(Berlin, 25. Oktober 2018, npl).- In Honduras werden indigene Gemeinschaften meistens nicht gebührend in Entscheidungsprozesse über Projekte auf ihren Territorien eingebunden. Der honduranische Staat will diese Prozesse mit einem neuen Konsultationsgesetz regeln. Allerdings fühlen sich indigene Gemeinschaften von den bislang kursierenden Gesetzentwürfen eher bedroht als gestärkt.
Kraftwerk ohne Zustimmung
Seit Juli wird an der Karibikküste zwischen den Garífuna-Gemeinden Sambo Creek und Corozal ein Schwerölkraftwerk gebaut, ohne Zustimmung der indigenen Anlieger*innen. Erst nachdem die Umweltlizenz schon vergeben und die ersten Arbeiten begonnen hatten, wurde eine Art Bürger*innenbeteiligung inszeniert.
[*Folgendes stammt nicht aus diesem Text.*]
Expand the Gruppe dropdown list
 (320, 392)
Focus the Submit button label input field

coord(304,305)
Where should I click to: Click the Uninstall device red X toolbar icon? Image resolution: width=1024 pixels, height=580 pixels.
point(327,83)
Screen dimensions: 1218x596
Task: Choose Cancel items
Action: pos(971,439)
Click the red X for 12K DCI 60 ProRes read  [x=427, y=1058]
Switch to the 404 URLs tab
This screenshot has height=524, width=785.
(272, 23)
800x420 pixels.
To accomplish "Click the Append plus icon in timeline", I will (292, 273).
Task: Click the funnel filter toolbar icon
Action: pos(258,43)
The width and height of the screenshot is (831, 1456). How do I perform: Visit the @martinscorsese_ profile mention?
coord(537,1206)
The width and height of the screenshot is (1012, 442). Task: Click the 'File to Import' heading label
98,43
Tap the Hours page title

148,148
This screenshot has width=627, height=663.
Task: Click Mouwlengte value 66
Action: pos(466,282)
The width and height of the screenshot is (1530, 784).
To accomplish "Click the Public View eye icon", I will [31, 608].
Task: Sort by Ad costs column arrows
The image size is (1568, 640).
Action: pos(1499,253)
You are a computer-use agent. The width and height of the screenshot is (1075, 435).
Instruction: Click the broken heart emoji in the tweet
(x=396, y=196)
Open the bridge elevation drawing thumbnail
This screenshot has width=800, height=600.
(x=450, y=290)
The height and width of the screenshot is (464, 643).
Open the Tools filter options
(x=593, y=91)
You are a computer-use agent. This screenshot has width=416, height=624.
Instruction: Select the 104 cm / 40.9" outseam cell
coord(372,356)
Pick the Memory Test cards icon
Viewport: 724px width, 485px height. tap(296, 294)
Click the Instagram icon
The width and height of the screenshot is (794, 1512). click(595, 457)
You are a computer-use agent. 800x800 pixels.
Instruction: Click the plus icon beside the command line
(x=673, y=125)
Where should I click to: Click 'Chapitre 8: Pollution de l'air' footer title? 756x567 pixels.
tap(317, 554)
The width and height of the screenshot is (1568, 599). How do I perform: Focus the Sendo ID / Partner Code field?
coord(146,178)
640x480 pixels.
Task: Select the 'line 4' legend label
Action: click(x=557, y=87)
Für Aurelia Arzú von der Garífuna-Organisation OFRANEH (Organisazión Fraternal Negra Hondureña) ist dies ein typisches Beispiel dafür, wie der Staat mit dem Konsultationsrecht für Indigene umgeht. „Wirkliche Konsultationen – also Befragungen im Vorfeld von Entscheidungen – hat es bisher für kein Projekt gegeben, das auf dem Gebiet der Garífuna realisiert wurde. Sie eignen sich unsere Ländereien mit Hilfe von Drohungen an. So wie in Corozal oder Sambo Creek, wo ein Kraftwerk gebaut wird, trotz unserer Proteste und unseres Widerstands“, erklärt die Vize-Koordinatorin von OFRANEH. Da mächtige Gruppen an dem Kraftwerksbau interessiert seien, würden die Garífuna nicht befragt und somit ihre Rechte verletzt. Das Recht auf vorherige, freie und informierte Zustimmung garantiert ihnen die Konvention 169 der Internationalen Arbeitsorganisation ILO. Honduras hat die Konvention im Jahr 1995 ratifiziert.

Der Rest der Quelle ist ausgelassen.